(Travail demandé) Écrivez la suite de l'article sur la fin de la radio catholique 1RCF, en commençant juste après sa dernière phrase.

(Texte à analyser)
· · ·
La station
catholique en DAB+ 1RCF disparaîtra du paysage radiophonique belge avant l’été
prochain. La fin d’un projet mégalomaniaque, révélateur de la grande fragilité
du choix de m’émettre que dans cette nouvelle norme.
Dans un communiqué
diffusé le soir du 5 décembre, la Conférence épiscopale francophone de Belgique
a annoncé sa décision de désormais ne plus soutenir financièrement la radio 1 RCF,
qui diffuse depuis le 4 novembre 2019 en DAB+ (et en ligne).
La Conférence épiscopale aurait annuellement financé le fonctionnement de cette radio aux environs de
100.000€. Les autorités ecclésiales, qui cherchent partout à faire des
économies, ont reconnu que l’investissement n’était pas à la hauteur
des audiences attendues. L’argent ainsi épargné sera affecté à d’autres postes
budgétaires. « Les ressources actuellement mises à la disposition de
1RCF Belgique permettront de renforcer l’offre de CathoBel et de lancer de
nouveaux projets », écrivent les évêques, qui remercient le personnel
qui s’était engagé dans cette opération. Une partie de ce personnel dépend
en effet aussi, mais indirectement, de l’Église catholique.
· · ·
(Données de l'exercice)
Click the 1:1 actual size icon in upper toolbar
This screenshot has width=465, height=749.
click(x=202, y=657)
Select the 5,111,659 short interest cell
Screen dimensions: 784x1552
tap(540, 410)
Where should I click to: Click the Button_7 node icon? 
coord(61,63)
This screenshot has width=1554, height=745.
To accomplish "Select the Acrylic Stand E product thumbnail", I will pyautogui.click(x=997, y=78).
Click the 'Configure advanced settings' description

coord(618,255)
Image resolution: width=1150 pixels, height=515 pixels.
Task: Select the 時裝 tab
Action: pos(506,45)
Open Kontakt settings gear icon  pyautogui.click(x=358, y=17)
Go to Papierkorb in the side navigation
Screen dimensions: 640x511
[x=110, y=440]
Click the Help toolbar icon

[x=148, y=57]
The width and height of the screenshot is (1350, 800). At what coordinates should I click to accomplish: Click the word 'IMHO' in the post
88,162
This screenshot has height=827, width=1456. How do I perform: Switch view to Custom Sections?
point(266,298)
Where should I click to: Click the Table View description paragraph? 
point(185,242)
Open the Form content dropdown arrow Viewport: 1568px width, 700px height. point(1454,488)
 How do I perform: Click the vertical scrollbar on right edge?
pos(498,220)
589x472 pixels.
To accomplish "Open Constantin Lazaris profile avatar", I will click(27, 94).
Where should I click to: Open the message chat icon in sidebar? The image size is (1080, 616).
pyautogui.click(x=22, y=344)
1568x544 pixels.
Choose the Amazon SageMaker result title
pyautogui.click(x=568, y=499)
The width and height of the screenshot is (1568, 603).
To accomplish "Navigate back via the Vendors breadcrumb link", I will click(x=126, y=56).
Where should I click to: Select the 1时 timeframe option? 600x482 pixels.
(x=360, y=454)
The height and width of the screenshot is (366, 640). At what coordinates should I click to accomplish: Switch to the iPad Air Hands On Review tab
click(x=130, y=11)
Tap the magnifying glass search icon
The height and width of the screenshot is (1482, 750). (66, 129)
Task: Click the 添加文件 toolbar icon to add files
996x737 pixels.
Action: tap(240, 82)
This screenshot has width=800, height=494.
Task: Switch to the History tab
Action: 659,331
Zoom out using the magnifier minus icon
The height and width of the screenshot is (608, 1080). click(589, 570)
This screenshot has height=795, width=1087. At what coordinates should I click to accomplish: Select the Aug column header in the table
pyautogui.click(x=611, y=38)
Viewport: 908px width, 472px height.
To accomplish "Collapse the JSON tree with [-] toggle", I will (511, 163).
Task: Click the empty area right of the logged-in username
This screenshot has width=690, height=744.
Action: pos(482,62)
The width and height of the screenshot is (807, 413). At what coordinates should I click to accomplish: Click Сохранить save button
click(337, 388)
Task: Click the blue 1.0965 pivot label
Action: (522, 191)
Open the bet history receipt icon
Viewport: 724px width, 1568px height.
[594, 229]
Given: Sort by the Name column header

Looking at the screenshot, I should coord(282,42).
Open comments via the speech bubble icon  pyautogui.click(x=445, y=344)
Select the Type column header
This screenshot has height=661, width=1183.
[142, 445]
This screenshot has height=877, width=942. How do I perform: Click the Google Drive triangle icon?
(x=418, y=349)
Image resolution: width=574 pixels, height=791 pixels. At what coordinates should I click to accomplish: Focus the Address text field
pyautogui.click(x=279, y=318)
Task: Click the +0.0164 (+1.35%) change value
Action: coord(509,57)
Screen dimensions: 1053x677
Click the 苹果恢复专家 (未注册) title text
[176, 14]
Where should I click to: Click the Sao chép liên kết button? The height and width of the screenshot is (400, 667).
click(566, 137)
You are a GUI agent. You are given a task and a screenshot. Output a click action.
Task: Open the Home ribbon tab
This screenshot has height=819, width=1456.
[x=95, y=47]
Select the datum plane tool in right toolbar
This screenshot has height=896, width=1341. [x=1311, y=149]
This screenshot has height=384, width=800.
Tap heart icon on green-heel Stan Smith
· · ·
(Résultat attendu)
STAND ALONE
1RCF Belgique était
l’une des seules à avoir candidaté à l’époque pour pouvoir être autorisée par
le CSA à condition de ne diffuser qu’en DAB+. Elle était aussi quasiment la seule
station de ce genre à ne pas être conçue une radio thématique, excroissance ou déclinaison
ciblée d’une marque bien installée sur la FM. Si 1RCF était évidemment liée aux
radios locales de RCF en Belgique, elle n’en constituait pas une version thématique,
mais avait au contraire été conçue comme une superstation sans lien direct avec
les radios FM de RCF à Bruxelles, Namur, Liège…, qui dépendent non de la Conférence
épiscopale, mais des évêques à la tête des diocèses couverts par ces émetteurs
locaux. Des radios avec lesquelles 1RCF n’a pas toujours entretenu de très
bonnes relations.
HIS MASTER’S
VOICE
L’énorme ambition
de 1RCF Belgique était de diffuser la voix de l’Église catholique, partout, tout
le temps, et en un seul coup, à l’échelon de l’ensemble de la partie
francophone du pays. Assurer une présence identitaire forte via un média, à l’heure
où les paroisses se vident et où les fidèles qui décèdent ne sont que peu
remplacés par ceux issus de nouvelles générations était audacieux. Et peu
courant dans les prudentes sphères dirigeantes du catholicisme belge. Certains
ont cru que ce projet était “prophétique”. Mais il n’est pas aisé de guider un
attelage dans lequel on trouve à la fois des radios diocésaines, au public restreint et ancien, et une tout autre radio, ne reposant sur aucun public préétabli.
Et devant, de plus, se créer sa propre notoriété à partir de zéro sur une gamme
d’ondes où les auditeurs ne sont (et c’est un euphémisme) en général pas légion.
Qui plus est, quand on espère hameçonner des auditeurs âgés comme ceux qui constituent la base du monde affinitaire catholique.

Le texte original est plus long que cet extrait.